W Lechii zajdą zmiany przed tym meczem. Zarówno w składzie, jak i taktyce. Wiele wskazuje na to, że biało-zieloni zagrają tylko jednym napastnikiem i pięcioma zawodnikami w linii pomocy. Największą szansę na wskoczenie do podstawowego składu mają Hubert Wołąkiewicz, Paweł Pęczak, Piotr Wiśniewski i Robert Hirsz. Gdańscy szkoleniowcy szukają różnych rozwiązań, aby Lechia wreszcie zaczęła zdobywać punkty także w spotkaniach wyjazdowych.

- Wierzę, że w końcu się przełamiemy. Nie możemy ciągle przegrywać poza Trójmiastem. Pracujemy nad tym, żeby było lepiej. Jesteśmy jedną drużyną. Cieszę się, że w zespole jest maksymalna konsolidacja. To widać po zawodnikach, że bardzo chcą zwyciężyć w Wodzisławiu. Wstąpiła w nich wiara i jest optymizm - zapewnia Jacek Zieliński.

Mecze wyjazdowe to duży problem gdańszczan. Jak na razie Lechia wygrała w Gdyni z Arką, zremisowała we Wrocławiu ze Śląskiem, a pozostałe spotkania przegrała. Biało-zieloni strzelili sześć goli, a stracili aż 21. Odra z kolei u siebie gra różnie. Zdobyła 13 punktów, a złożyły się na to trzy zwycięstwa, cztery remisy i cztery porażki. Bilans bramkowy to 10-8. W Wodzisławiu też jednak mogą mówić o kryzysie. Odra wygrała u siebie trzy razy, w tym z Legią Warszawa, ale to były trzy mecze na początku sezonu. A to oznacza, że ten zespół nie zwyciężył w spotkaniu ekstraklasy przed własną publicznością od 20 września 2008 roku, a więc już ponad pół roku.
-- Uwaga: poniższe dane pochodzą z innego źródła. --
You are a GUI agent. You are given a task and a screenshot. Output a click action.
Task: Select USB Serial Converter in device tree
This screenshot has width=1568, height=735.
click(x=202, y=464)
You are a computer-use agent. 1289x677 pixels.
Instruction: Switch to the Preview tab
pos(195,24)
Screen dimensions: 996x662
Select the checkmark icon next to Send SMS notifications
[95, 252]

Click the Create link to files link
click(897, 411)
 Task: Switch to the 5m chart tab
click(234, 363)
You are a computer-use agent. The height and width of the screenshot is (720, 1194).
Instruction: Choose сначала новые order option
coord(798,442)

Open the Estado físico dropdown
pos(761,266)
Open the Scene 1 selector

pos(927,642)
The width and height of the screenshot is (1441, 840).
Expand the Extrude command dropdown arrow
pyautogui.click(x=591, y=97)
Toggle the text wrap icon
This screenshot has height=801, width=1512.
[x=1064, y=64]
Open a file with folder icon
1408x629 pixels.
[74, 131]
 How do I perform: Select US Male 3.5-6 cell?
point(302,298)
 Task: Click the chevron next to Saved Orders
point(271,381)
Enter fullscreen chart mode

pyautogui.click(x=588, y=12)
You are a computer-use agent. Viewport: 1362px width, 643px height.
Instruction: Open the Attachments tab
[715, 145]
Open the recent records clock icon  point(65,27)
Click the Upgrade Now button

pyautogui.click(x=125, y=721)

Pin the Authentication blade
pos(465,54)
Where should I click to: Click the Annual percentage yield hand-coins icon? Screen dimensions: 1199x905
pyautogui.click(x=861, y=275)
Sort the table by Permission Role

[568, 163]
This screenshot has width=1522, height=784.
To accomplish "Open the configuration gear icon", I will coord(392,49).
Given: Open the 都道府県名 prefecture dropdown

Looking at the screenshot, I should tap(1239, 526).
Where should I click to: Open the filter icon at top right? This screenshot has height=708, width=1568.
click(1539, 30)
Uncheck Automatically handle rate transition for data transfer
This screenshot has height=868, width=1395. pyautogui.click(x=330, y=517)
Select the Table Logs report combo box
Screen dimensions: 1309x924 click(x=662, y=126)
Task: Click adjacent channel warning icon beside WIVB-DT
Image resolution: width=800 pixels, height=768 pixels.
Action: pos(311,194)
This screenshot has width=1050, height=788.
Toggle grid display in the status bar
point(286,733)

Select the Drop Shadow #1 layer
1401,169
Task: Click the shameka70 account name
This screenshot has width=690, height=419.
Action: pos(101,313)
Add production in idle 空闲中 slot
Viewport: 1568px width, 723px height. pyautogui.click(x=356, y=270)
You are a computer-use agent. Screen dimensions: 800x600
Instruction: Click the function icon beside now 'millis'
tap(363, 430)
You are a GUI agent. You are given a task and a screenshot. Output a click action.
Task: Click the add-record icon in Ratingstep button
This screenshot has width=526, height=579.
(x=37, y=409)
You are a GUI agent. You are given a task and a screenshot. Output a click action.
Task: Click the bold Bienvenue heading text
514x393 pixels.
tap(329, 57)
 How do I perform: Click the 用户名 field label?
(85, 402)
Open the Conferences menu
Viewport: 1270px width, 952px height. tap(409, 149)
Jeśli Lechia wygra w Wodzisławiu, to może przesunąć się w stronę środka tabeli i złapie lekki oddech. W przypadku porażki i jednoczesnej wygranej Cracovii nad Ruchem Chorzów biało-zieloni wylądują na przedostatnim miejscu w tabeli i wówczas sytuacja będzie już kryzysowa. A wtedy trenera Jacka Zielińskiego przed zwolnieniem z pracy z gdańskim zespołem chyba już nic nie zdoła uchronić.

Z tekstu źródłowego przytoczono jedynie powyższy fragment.